Bitcoin traded just above $77,700 after a sharp liquidation wave swept through derivatives markets. More than $500 million in leveraged long positions vanished over 24 hours. Yet open interest held steady, while funding rates stayed subdued. Analysts now watch $75,000 as the key support level.
The move forced out over-leveraged longs, but the reset looked orderly compared with a classic capitulation. Traders appeared to reduce risk rather than panic. As a result, the market cleared excess leverage without a full collapse in open interest.
Earlier this year, a single trader opened a $31 million, 20x leveraged long during a sharp drop. The position looked aggressive at $83,847 and nearly broke when Bitcoin slipped under $80,000. This time, the broader market did not show the same blowout pattern.
Tim Sun of HashKey Research said funding rates never turned sharply negative. That pattern usually shows traders rushing into short-side protection. Instead, funding stayed flat, which pointed to tactical de-risking.

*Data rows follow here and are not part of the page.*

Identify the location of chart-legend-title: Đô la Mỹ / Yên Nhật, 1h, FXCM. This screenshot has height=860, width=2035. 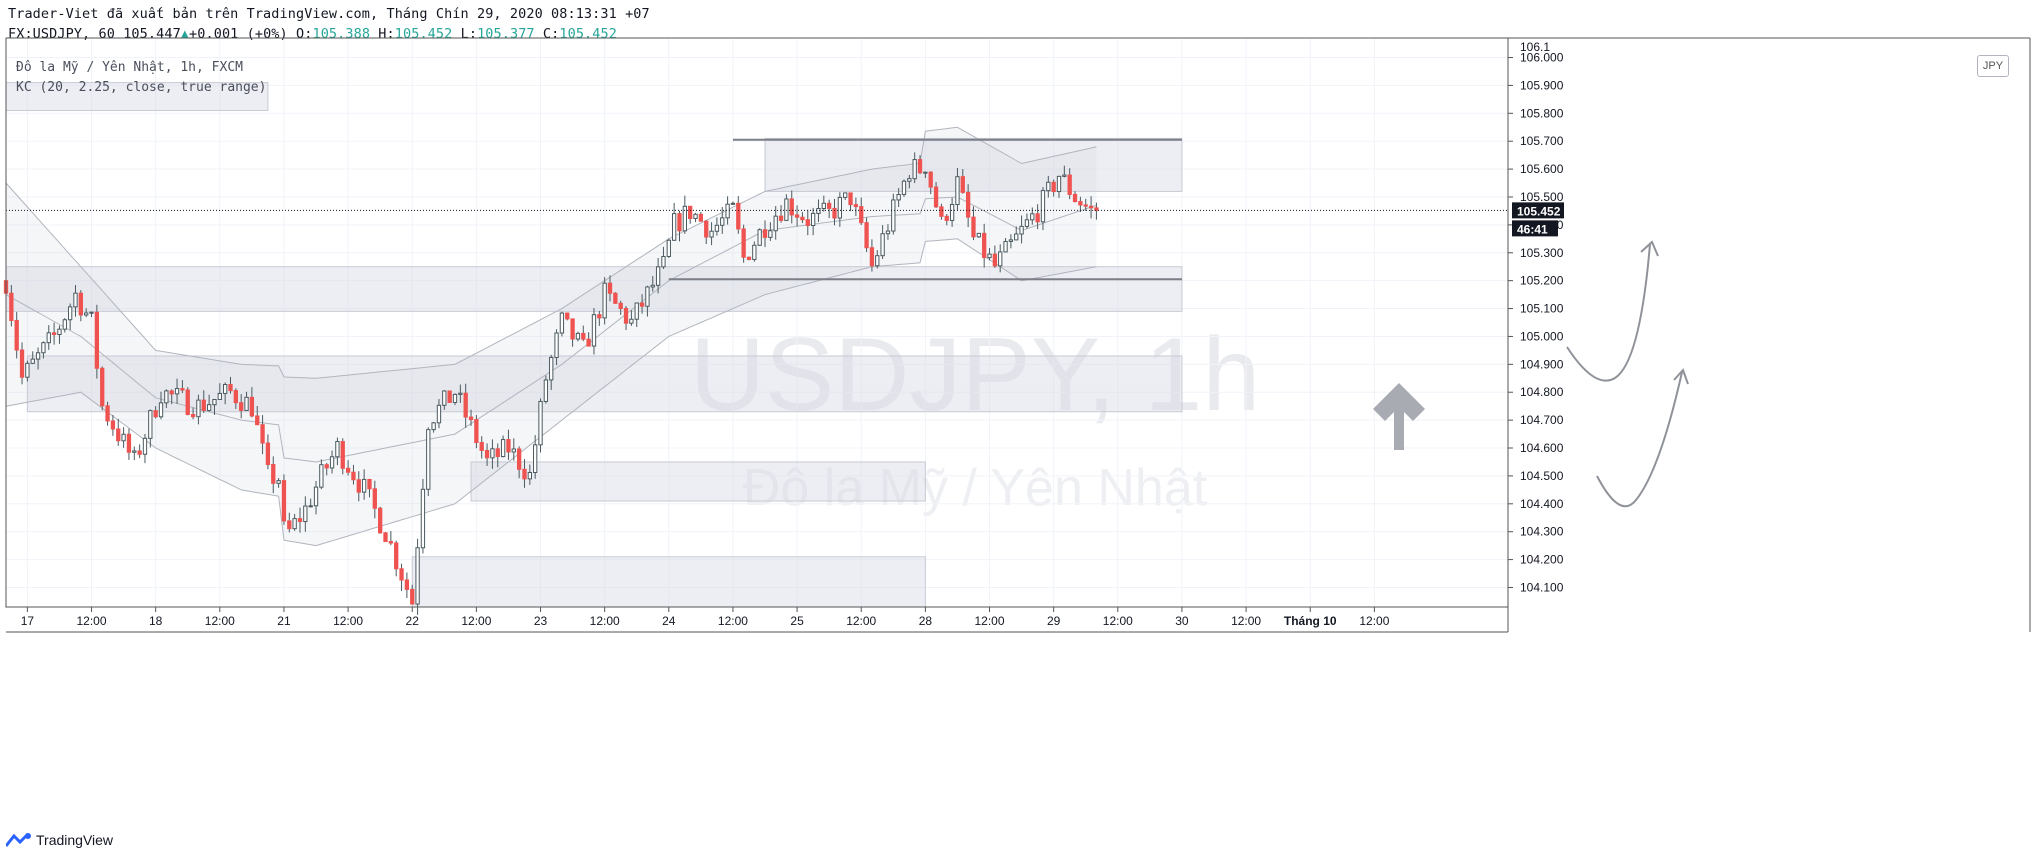
(130, 68).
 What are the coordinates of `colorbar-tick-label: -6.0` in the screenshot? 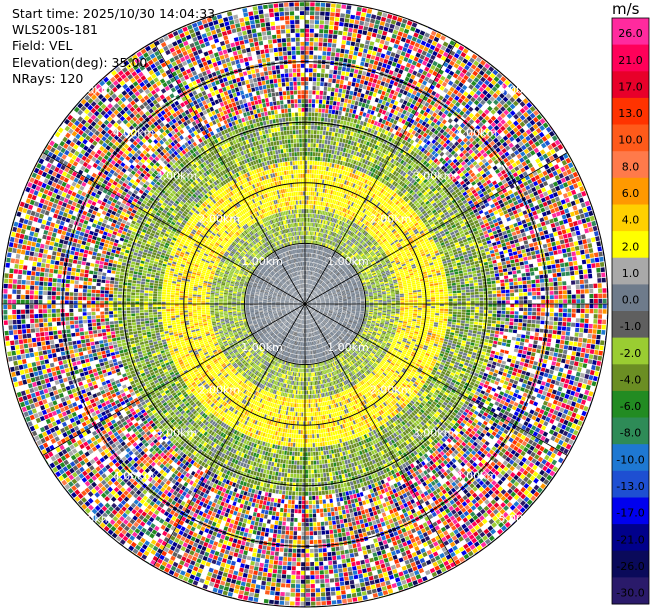 It's located at (630, 406).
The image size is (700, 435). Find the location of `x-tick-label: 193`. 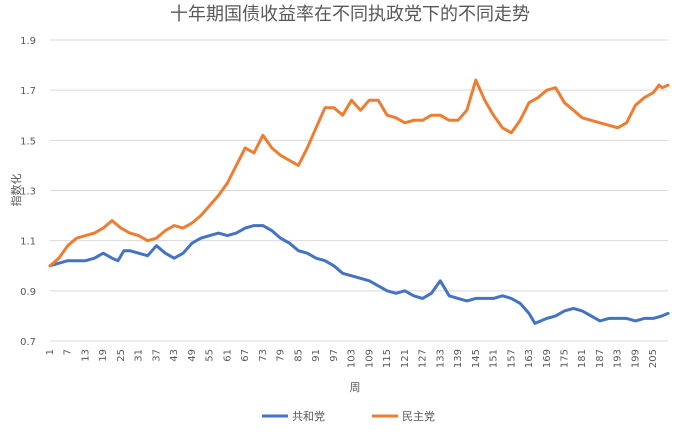

x-tick-label: 193 is located at coordinates (618, 358).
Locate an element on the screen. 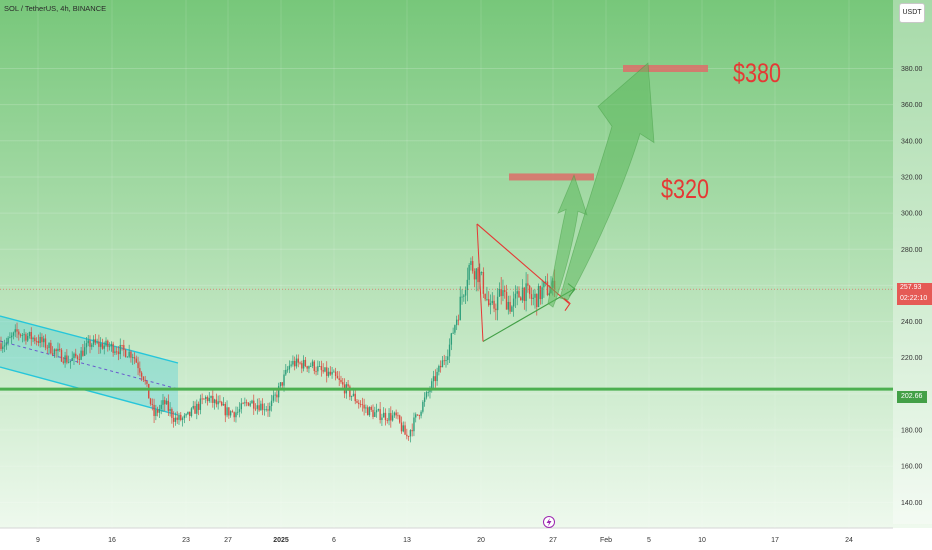 The width and height of the screenshot is (932, 550). channel-midline is located at coordinates (90, 365).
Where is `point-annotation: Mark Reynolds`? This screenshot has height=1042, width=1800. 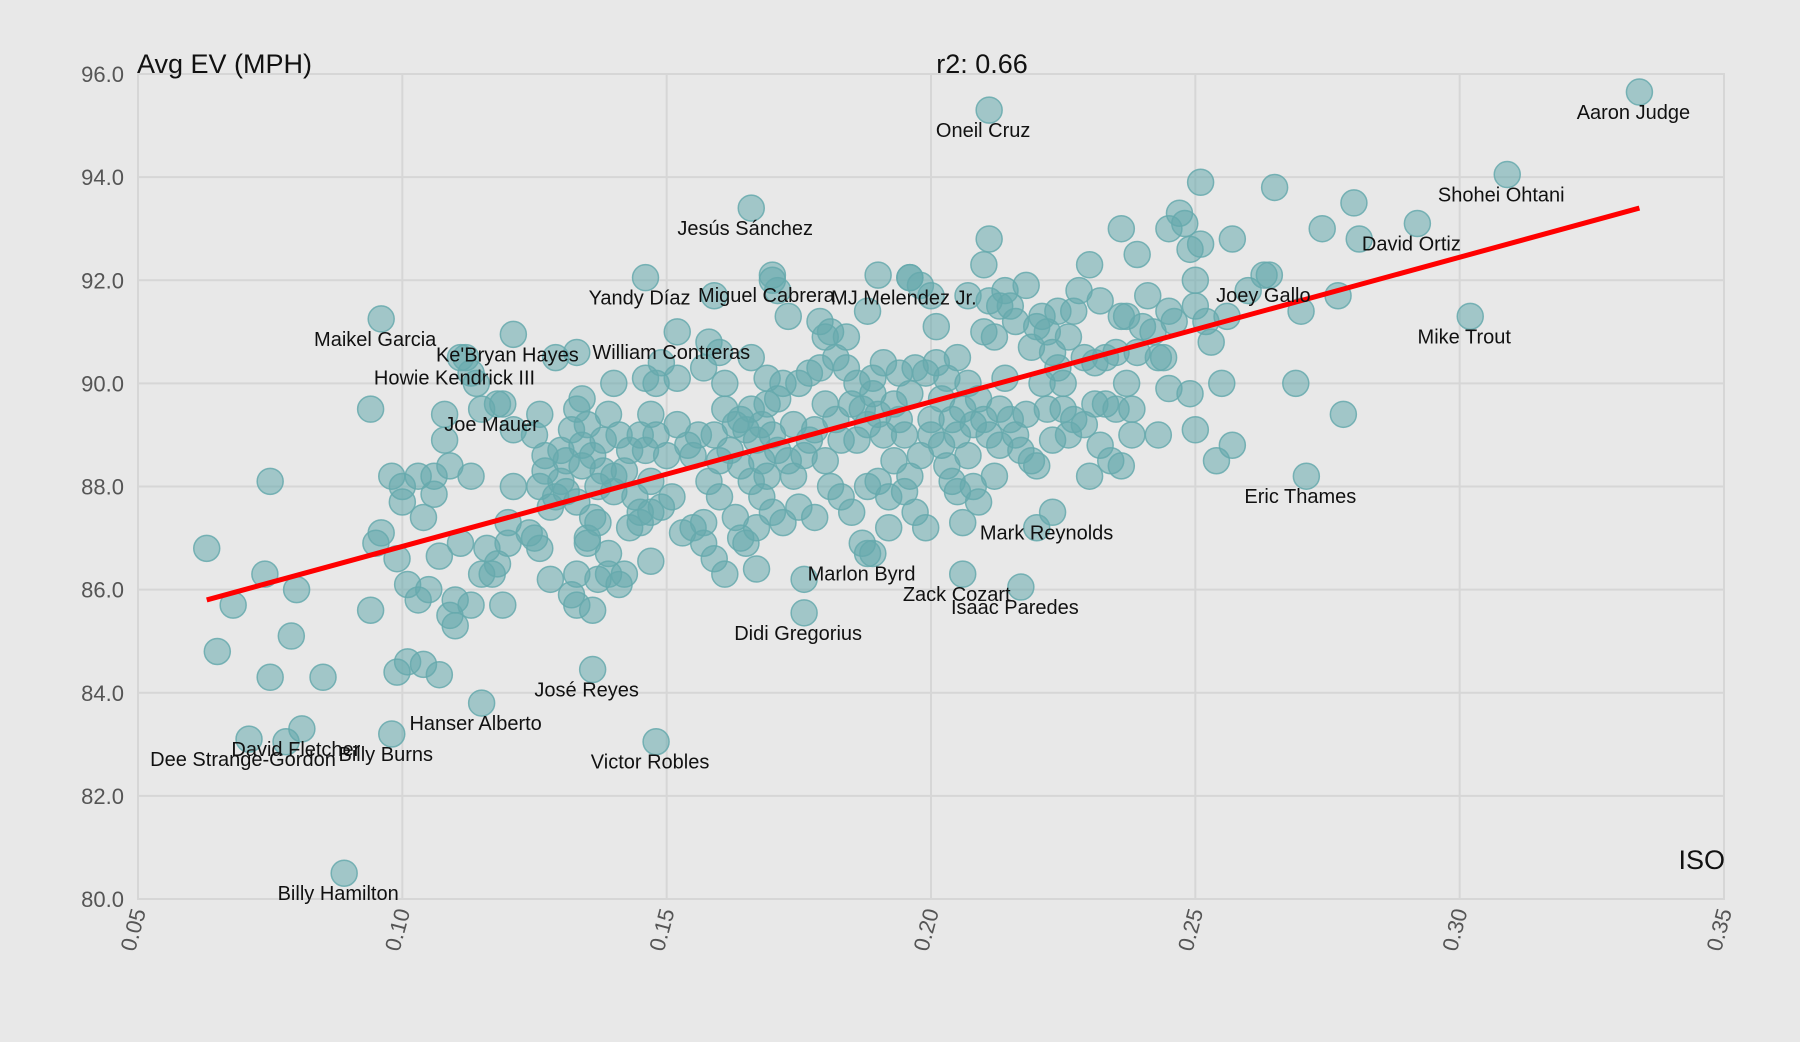
point-annotation: Mark Reynolds is located at coordinates (1046, 533).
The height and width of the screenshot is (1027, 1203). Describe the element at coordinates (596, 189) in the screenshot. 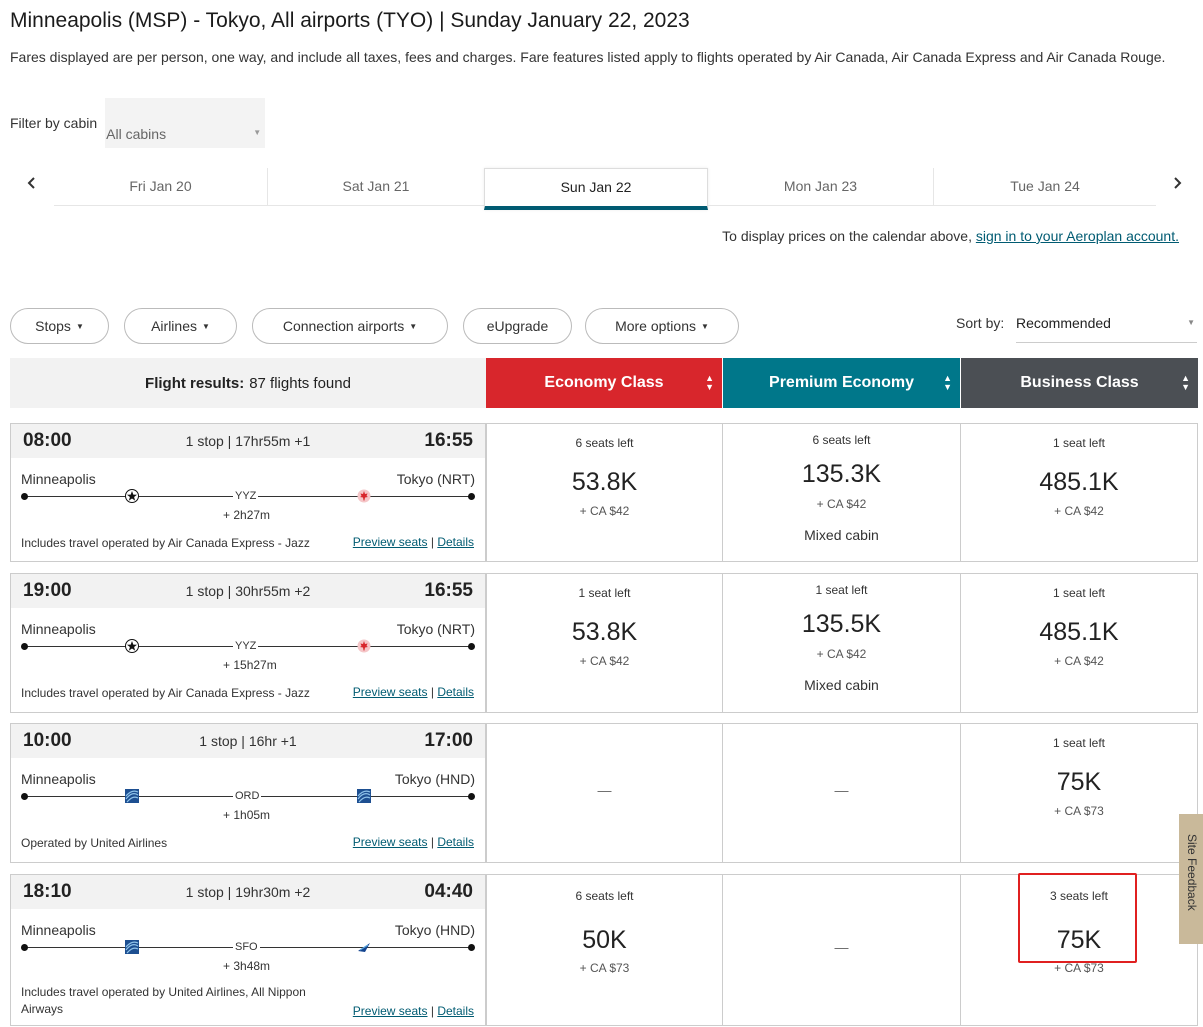

I see `date-tab-sun-jan-22: Sun Jan 22` at that location.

In past capitulation events, such as the COVID crash and the Luna and FTX unwind, funding flipped deeply negative. Open interest also fell hard. This time, traders reduced leverage and waited for the market to settle.
That difference matters for market structure. It suggests the latest drop came from position management rather than a broad exit from Bitcoin. The open interest curve staying intact supported that reading.
Analysts now treat $75,000 as the line in the sand. The level sits near the aggregate break-even zone for many spot Bitcoin ETF buyers who entered earlier this year. That makes it a closely watched support area.
Earlier analysis showed Bitcoin open interest had dropped to 2022 lows as ETF investors neared a break-even zone around $79,000. The current $75,000 area sits even lower. That gives the level added weight for institutional positioning.
If ETF holders remain near losses, they may avoid selling into weakness. They may also add to positions if the market tests that area again.
Read More: Bitcoin Price Metric Hits Six-Week Low as Bulls Weaken, But Optimism Stays
The link between ETF flows and derivatives activity has grown more important. When ETF investors sit on losses, they often hold their positions. When they sit on gains, they often rebalance more freely.
At the same time, Bitcoin’s correlation pattern keeps shifting. It still moves like a growth asset at times, especially during equity selloffs. Yet it also breaks away and follows its own liquidity cycle.
That mix leaves Bitcoin sensitive to broader market stress. Even so, after a liquidation wave removes leverage, the market often stabilizes faster than equities. For now, traders are watching whether the latest flush marks a reset or the start of a deeper move.
Bitcoin held above $77,700 after a $500 million liquidation wiped out over-leveraged longs, while open interest stayed firm and funding rates remained calm. Traders now watch $75,000 as the key support level, especially as ETF break-even pressure and market risk levels stay in focus.